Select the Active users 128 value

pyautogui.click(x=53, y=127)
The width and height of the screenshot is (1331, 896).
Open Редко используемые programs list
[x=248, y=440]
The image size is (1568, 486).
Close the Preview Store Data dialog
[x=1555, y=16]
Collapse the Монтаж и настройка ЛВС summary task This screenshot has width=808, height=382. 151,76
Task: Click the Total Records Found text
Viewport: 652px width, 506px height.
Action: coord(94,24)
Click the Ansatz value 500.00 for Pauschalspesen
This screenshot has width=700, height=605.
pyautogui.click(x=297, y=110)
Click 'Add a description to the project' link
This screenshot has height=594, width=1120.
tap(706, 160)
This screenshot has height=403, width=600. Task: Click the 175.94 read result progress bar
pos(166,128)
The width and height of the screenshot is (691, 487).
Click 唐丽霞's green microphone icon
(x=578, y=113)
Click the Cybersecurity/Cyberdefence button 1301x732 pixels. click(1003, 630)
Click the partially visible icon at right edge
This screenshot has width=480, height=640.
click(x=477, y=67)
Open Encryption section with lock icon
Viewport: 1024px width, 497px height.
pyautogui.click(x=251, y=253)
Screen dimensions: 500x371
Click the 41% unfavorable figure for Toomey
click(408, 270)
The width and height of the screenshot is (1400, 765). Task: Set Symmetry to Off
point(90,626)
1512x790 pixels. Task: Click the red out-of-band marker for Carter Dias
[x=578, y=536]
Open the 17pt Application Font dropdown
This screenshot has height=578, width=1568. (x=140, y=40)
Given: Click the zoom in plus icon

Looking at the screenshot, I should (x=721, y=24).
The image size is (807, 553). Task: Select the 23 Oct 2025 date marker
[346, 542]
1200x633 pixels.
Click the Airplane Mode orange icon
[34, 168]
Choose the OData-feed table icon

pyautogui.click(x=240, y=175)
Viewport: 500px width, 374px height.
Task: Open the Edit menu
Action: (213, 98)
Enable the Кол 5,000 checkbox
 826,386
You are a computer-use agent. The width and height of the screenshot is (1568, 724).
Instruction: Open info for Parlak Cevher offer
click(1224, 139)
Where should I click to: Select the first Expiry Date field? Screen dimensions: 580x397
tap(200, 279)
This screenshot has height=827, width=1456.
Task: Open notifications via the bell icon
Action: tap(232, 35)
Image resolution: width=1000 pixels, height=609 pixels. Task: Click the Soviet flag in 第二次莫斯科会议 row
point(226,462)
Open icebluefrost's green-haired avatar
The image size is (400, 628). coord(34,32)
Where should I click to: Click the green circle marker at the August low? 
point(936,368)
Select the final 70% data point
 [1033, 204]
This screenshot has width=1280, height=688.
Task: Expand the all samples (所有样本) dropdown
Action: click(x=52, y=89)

──────

### The exercise
Copy all of the items above word for word, keeping every line in its original order.

### The answer
Select the Active users 128 value

pyautogui.click(x=53, y=127)
The width and height of the screenshot is (1331, 896).
Open Редко используемые programs list
[x=248, y=440]
The image size is (1568, 486).
Close the Preview Store Data dialog
[x=1555, y=16]
Collapse the Монтаж и настройка ЛВС summary task This screenshot has width=808, height=382. 151,76
Task: Click the Total Records Found text
Viewport: 652px width, 506px height.
Action: coord(94,24)
Click the Ansatz value 500.00 for Pauschalspesen
This screenshot has width=700, height=605.
pyautogui.click(x=297, y=110)
Click 'Add a description to the project' link
This screenshot has height=594, width=1120.
tap(706, 160)
This screenshot has height=403, width=600. Task: Click the 175.94 read result progress bar
pos(166,128)
The width and height of the screenshot is (691, 487).
Click 唐丽霞's green microphone icon
(x=578, y=113)
Click the Cybersecurity/Cyberdefence button 1301x732 pixels. click(1003, 630)
Click the partially visible icon at right edge
This screenshot has width=480, height=640.
click(x=477, y=67)
Open Encryption section with lock icon
Viewport: 1024px width, 497px height.
pyautogui.click(x=251, y=253)
Screen dimensions: 500x371
Click the 41% unfavorable figure for Toomey
click(408, 270)
The width and height of the screenshot is (1400, 765). Task: Set Symmetry to Off
point(90,626)
1512x790 pixels. Task: Click the red out-of-band marker for Carter Dias
[x=578, y=536]
Open the 17pt Application Font dropdown
This screenshot has height=578, width=1568. (x=140, y=40)
Given: Click the zoom in plus icon

Looking at the screenshot, I should (x=721, y=24).
The image size is (807, 553). Task: Select the 23 Oct 2025 date marker
[346, 542]
1200x633 pixels.
Click the Airplane Mode orange icon
[34, 168]
Choose the OData-feed table icon

pyautogui.click(x=240, y=175)
Viewport: 500px width, 374px height.
Task: Open the Edit menu
Action: (213, 98)
Enable the Кол 5,000 checkbox
 826,386
You are a computer-use agent. The width and height of the screenshot is (1568, 724).
Instruction: Open info for Parlak Cevher offer
click(1224, 139)
Where should I click to: Select the first Expiry Date field? Screen dimensions: 580x397
tap(200, 279)
This screenshot has height=827, width=1456.
Task: Open notifications via the bell icon
Action: tap(232, 35)
Image resolution: width=1000 pixels, height=609 pixels. Task: Click the Soviet flag in 第二次莫斯科会议 row
point(226,462)
Open icebluefrost's green-haired avatar
The image size is (400, 628). coord(34,32)
Where should I click to: Click the green circle marker at the August low? 
point(936,368)
Select the final 70% data point
 [1033, 204]
This screenshot has width=1280, height=688.
Task: Expand the all samples (所有样本) dropdown
Action: click(x=52, y=89)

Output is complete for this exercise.